Hallo zusammen,
das Thema ist zwar schon uralt und ein Großteil der Leute wahrscheinlich nicht mehr im forum aktiv, trotzdem hole ich es nochmal hoch.
Ich bin erst vor zwei Jahren zum Rennradsport und darüber zum Triathlon gekommen. Vorher war ich ausschließlich Läufer, konnte mich aber sehr schnell für den Radsport begeistern. Nichtsdestotrotz lassen mich die immer wieder vorkommenden schweren, tlw auch tödlichen Unfälle von Radsportlern aufschrecken und ich frage mich dann mal mehr mal weniger intensiv, ob man diesen Sport als junger Familienvater überhaupt ausüben sollte.... Nach einiger Zeit verdränge ich dies allerdings wieder und gehe zum Alltag über und rede mir ein, dass das ganze eine rein subjektive Wahrnehmung einer Häufung von Unfällen ist.

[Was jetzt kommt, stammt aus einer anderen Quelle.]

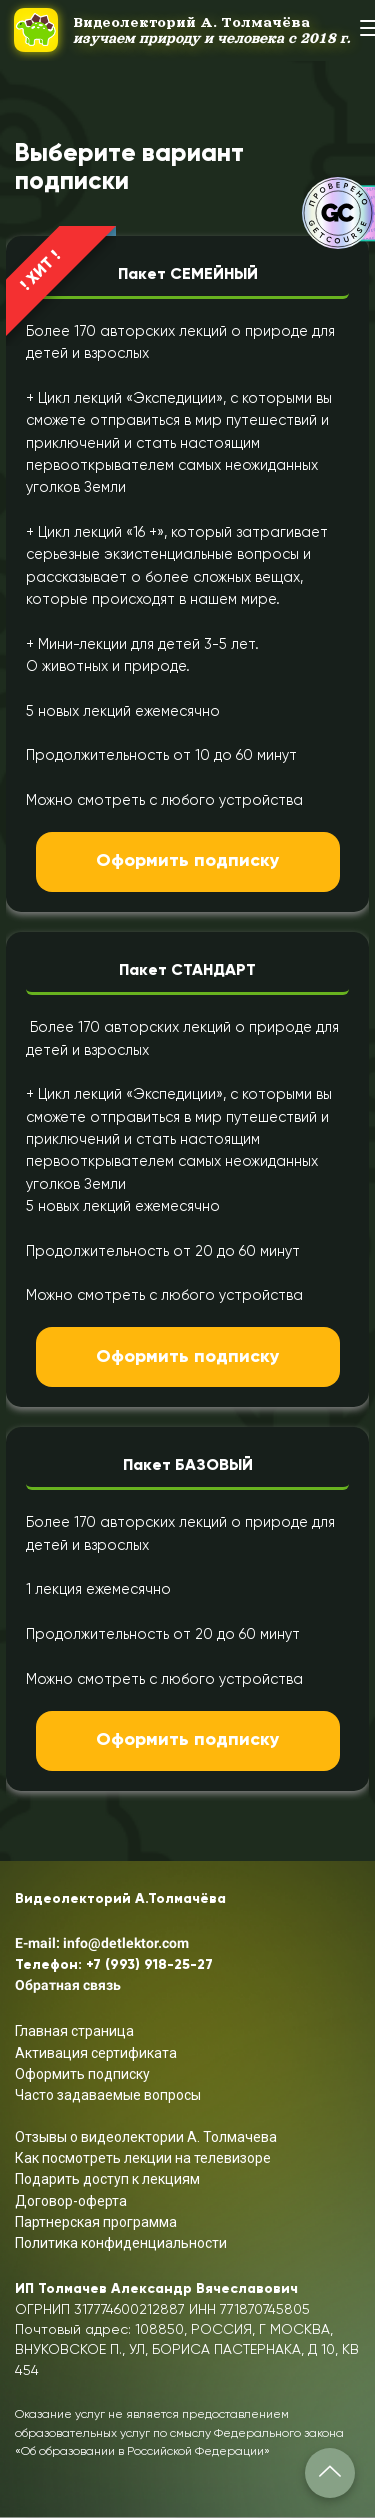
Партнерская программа (96, 2222)
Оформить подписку (188, 861)
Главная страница (74, 2031)
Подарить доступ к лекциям (107, 2179)
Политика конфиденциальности (121, 2243)
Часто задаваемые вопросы (108, 2095)
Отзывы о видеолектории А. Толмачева (146, 2137)
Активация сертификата (96, 2053)
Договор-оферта (71, 2201)
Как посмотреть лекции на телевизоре (143, 2158)
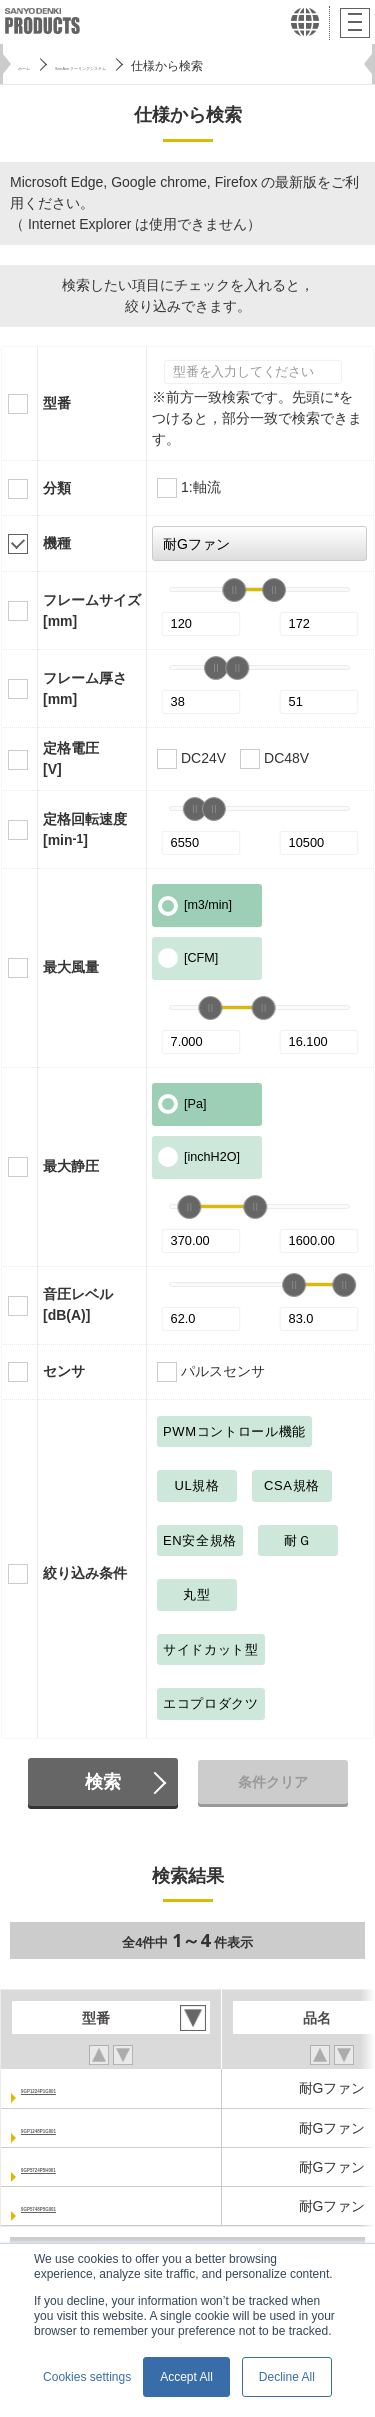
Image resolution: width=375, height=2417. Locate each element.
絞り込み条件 (85, 1573)
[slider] (234, 590)
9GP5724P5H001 (76, 2167)
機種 (57, 543)
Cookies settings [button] (87, 2377)
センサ (64, 1371)
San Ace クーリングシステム (157, 66)
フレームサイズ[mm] (92, 610)
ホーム (36, 66)
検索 (103, 1782)
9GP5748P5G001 (76, 2206)
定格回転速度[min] (85, 829)
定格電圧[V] (71, 758)
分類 (57, 488)
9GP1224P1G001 (76, 2088)
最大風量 (71, 967)
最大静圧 (71, 1166)
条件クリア (273, 1782)
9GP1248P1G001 (76, 2128)
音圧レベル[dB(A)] (78, 1304)
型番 (57, 403)
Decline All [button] (287, 2377)
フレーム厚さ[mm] (85, 688)
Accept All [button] (186, 2377)
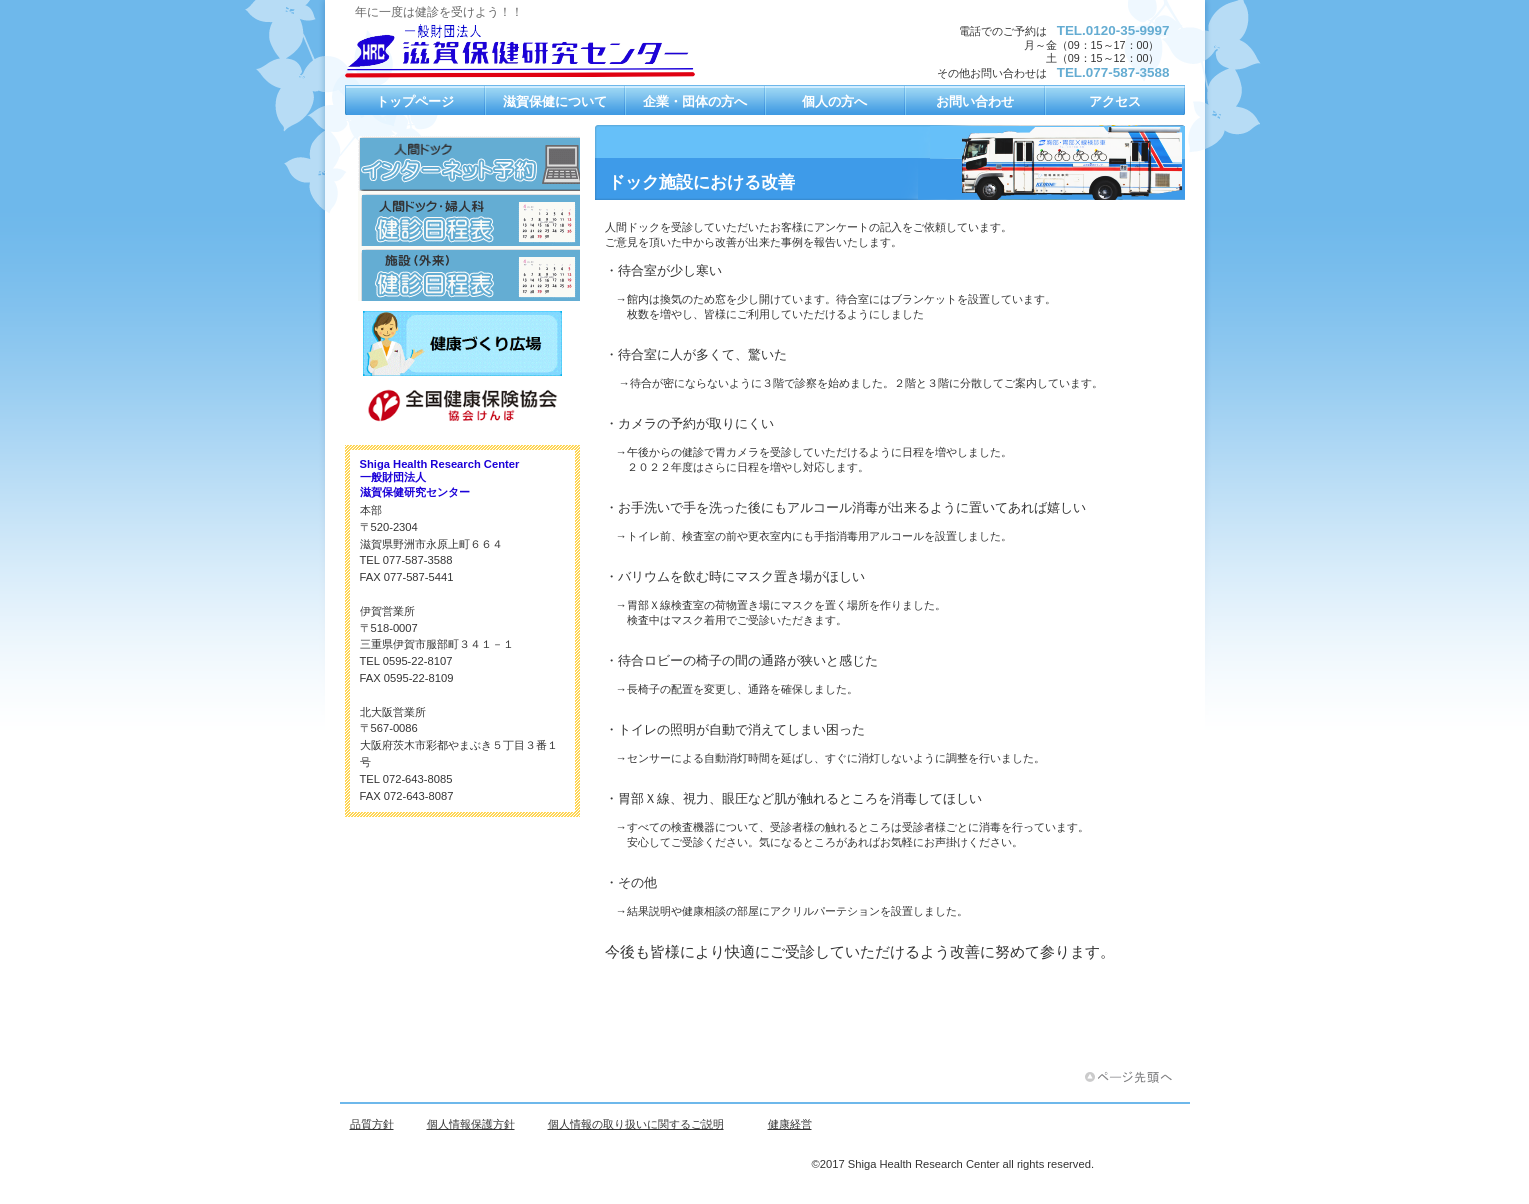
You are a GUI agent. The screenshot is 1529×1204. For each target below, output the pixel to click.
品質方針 (372, 1124)
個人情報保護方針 (471, 1124)
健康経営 (790, 1124)
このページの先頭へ (1135, 1077)
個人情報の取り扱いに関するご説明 (636, 1124)
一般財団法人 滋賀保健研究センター (545, 50)
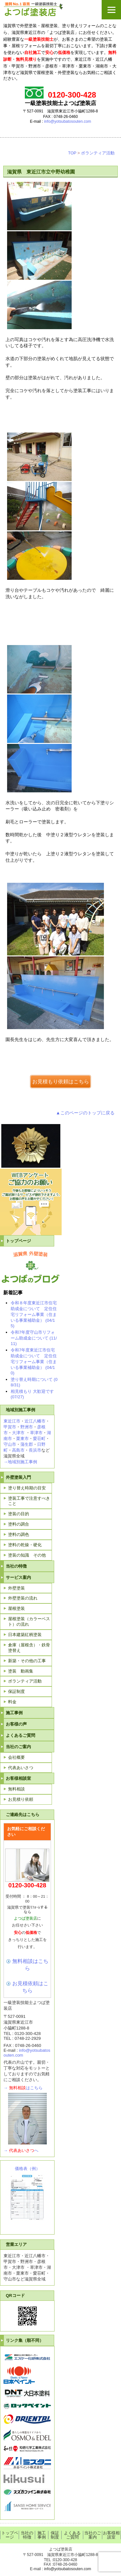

Für diejenigen, die damals als das Thema hier eröffnet wurde schon gefahren sind... Hat sich die Situation seit dem nochmal verschlimmert?
Ich komme nochmal auf dein ursprüngliches Posting zu dem Thema Risiko im Radsport zurück. Wenn Du wissen willst, wie gefährlich Radsport ist, ist es hilfreich, neben Einzelberichten auch ein paar belastbare Zahlen anzusehen.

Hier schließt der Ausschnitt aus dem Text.